Sex education and disease programs fall squarely within what James Madison called the “numerous and indefinite” prerogatives of the states to decide for themselves: “all the objects which, in the ordinary course of affairs, concern the lives, liberties, and properties of the people, and the internal order, improvement, and prosperity of the State.”

Abortion advocates have gotten around this basic truth by leaning on the Progressive-era invention of a difference between “formal freedom” (the absence of government coercion preventing you from doing something) and “effective freedom” (practical factors such as cost making it infeasible for you to exercise that right). That’s why we hear not of real infringements upon the right to things like contraception, but infringements upon “access” to it.

But this still can’t rightly prevent the states from defunding Planned Parenthood, the first reason being that the Progressive interpretation of “access” has no valid constitutional standing for the reasons explained above. To go from guaranteeing that everyone has the opportunity to pursue what they want to guaranteeing the outcome itself would require so much control of the citizenry that it would defeat the whole point of the limited, free government the Constitution was meant to create.

Second, we’re not even talking about eliminating any particular services here. Nobody’s questioning or threatening STD treatment and testing or sex education. These are state programs that will continue regardless of how the court rules. The only thing at stake is whether Planned Parenthood needs to be one of the groups to help carry them out.

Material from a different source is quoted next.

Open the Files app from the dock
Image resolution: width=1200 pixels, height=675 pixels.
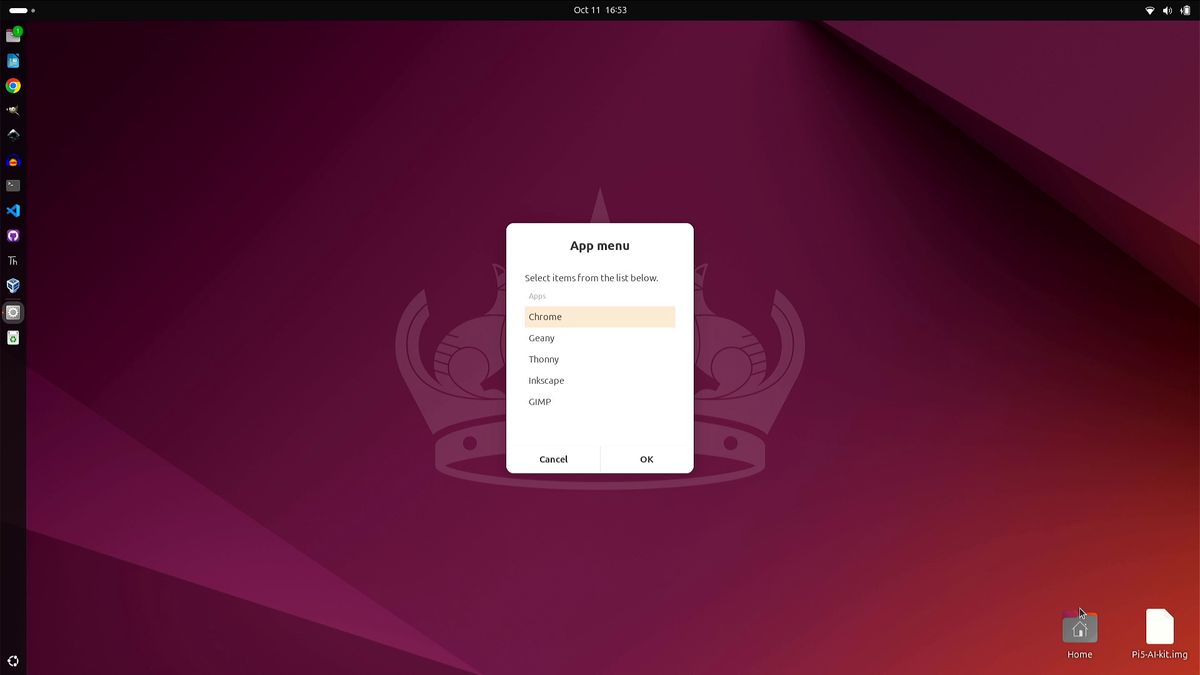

Beyond the terms of a contract, it’s preposterous to suggest there’s any legal imperative to contract with a specific entity on a state function. This is precisely the sort of discretion that is supposed to be exercised every day: who can provide the service most effectively? What other problems might a certain partner bring to the table? How are we being the most responsible stewards of the people’s money?

If somebody else can use the money Planned Parenthood had been getting to do the job as well or better, without disrespecting the taxpayers’ consciences or miring the state in the depravity of Planned Parenthood’s other activities, then where’s the problem? There is absolutely no reason to care that the same people are getting the same information and treatment from another organization.

Unless, of course, Planned Parenthood is more important to you than educating the young or helping the lives of people with severe illnesses. It’s never about the law, about the patient, or about the children. It’s always about whatever is good for Planned Parenthood, no matter who else has to suffer along the way.